We cut through a 100ah calb with a chop saw made a lot of dust and that lovely pears smell it will be on youtube at some point.


----------



## racunniff (Jan 14, 2009)

Sunking said:


> Well our friends at NBC News just gave lithium batteries another Black Eye with their lead story tonight which covered several lithium battery fires on commercial airliners. Not the batteries the plane uses for the APU but as Cargo in freight containers and passenger electronics.


This, of course, is not really news. Lithium batteries have been prohibited in checked baggage for a while - for example, http://www.faa.gov/about/office_org...edia/faa_airline_passengers_and_batteries.pdf It started with laptop batteries - as far back as 2006 if I recall correctly.

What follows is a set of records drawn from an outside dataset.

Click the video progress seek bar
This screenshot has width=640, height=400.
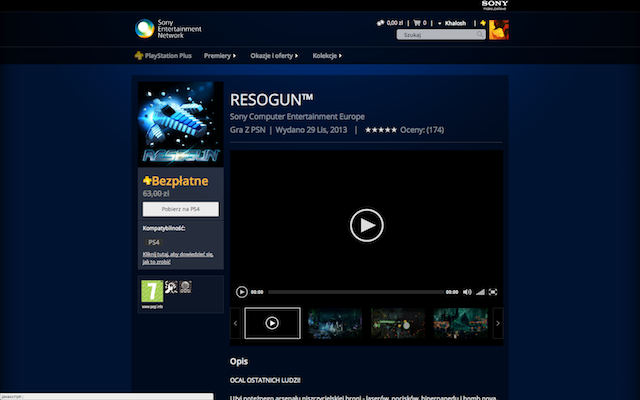(x=356, y=292)
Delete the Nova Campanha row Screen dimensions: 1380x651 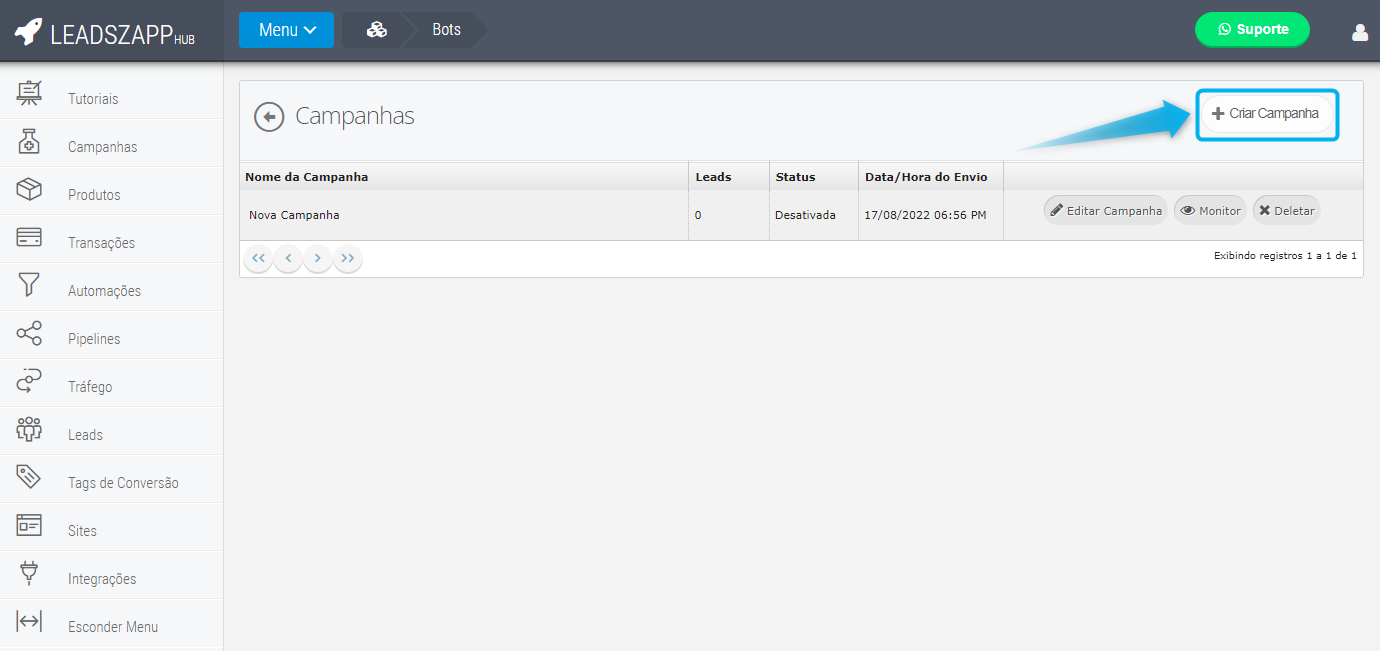(1286, 211)
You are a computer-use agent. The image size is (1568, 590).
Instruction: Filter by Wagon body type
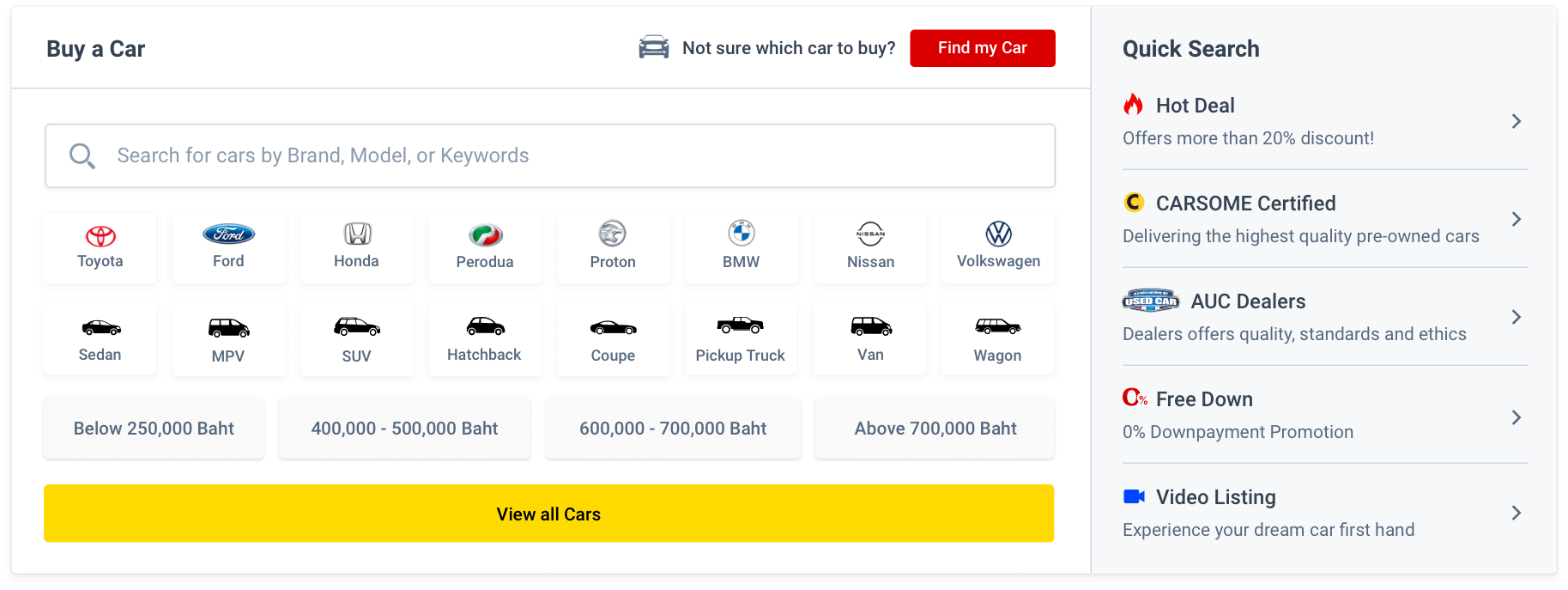tap(997, 339)
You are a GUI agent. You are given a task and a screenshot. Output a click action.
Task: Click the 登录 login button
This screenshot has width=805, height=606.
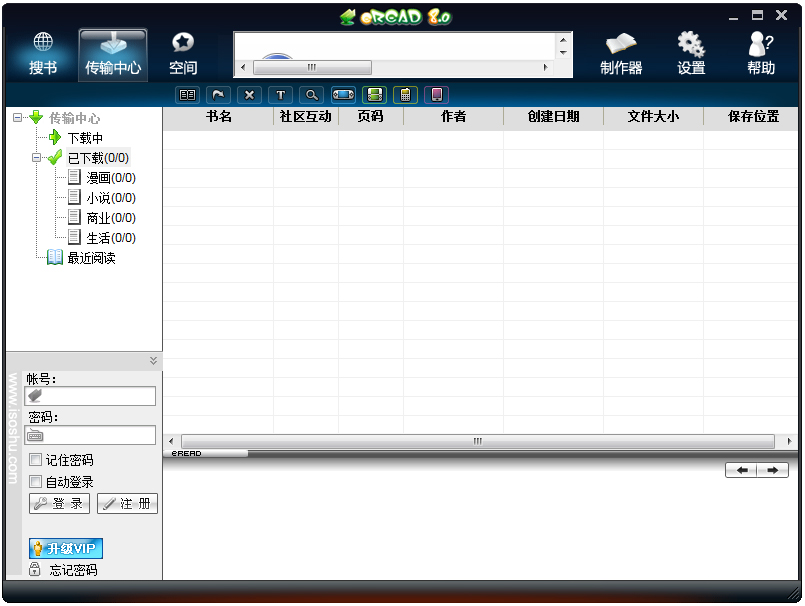59,503
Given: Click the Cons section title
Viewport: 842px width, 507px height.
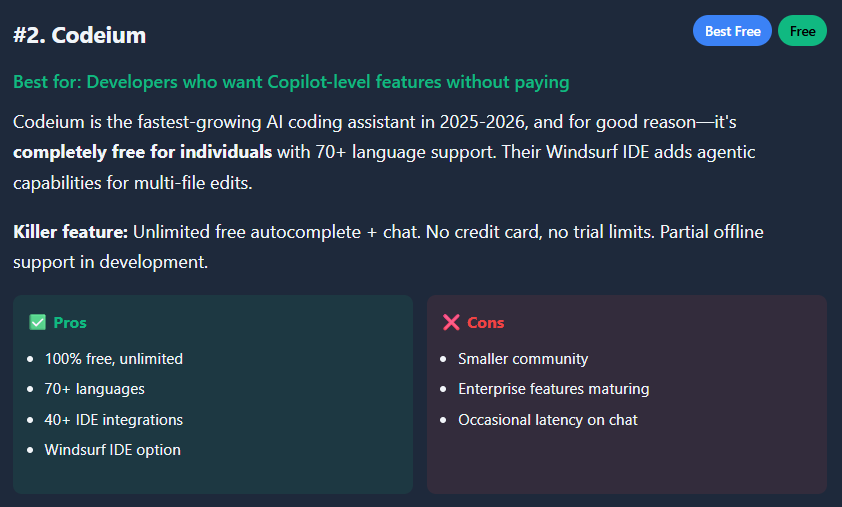Looking at the screenshot, I should click(x=486, y=322).
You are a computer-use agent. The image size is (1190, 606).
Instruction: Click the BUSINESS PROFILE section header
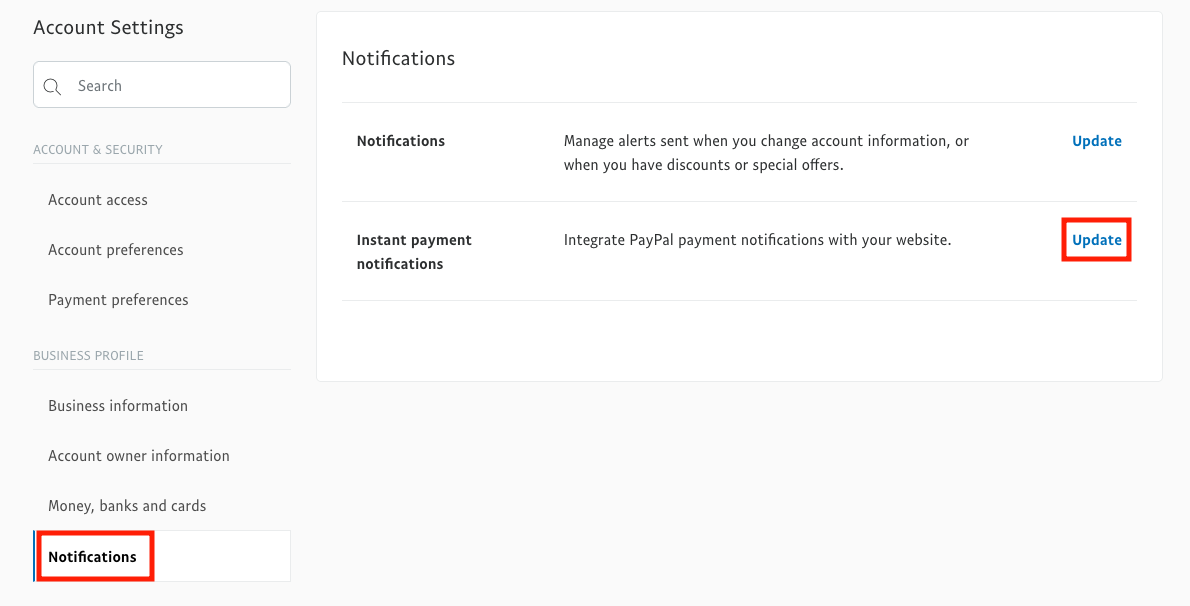[x=88, y=356]
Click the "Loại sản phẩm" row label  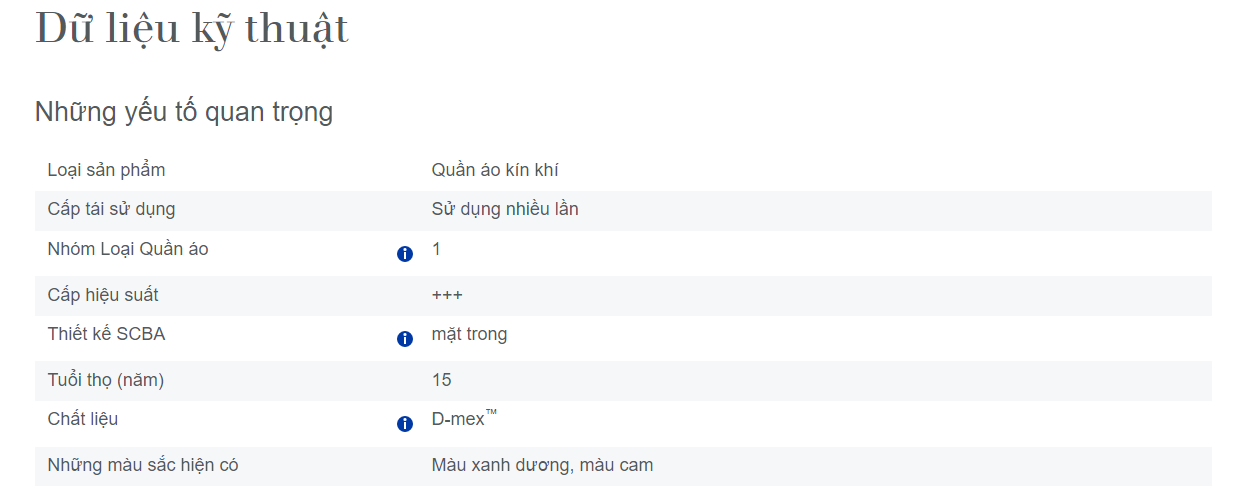click(x=106, y=170)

That said, I'm curious who is behind pushing this as some sort of urgent story...


----------



## piotrsko (Dec 9, 2007)

Dream liner Ntsb determination was just released. News cycle needs new earthshaking news to promote fear of everything.

Same deal back to 1996 with nicads and metal wastebaskets.


----------



## evpower (Aug 9, 2013)

Nathan219 said:


> We cut through a 100ah calb with a chop saw made a lot of dust and that lovely pears smell it will be on youtube at some point.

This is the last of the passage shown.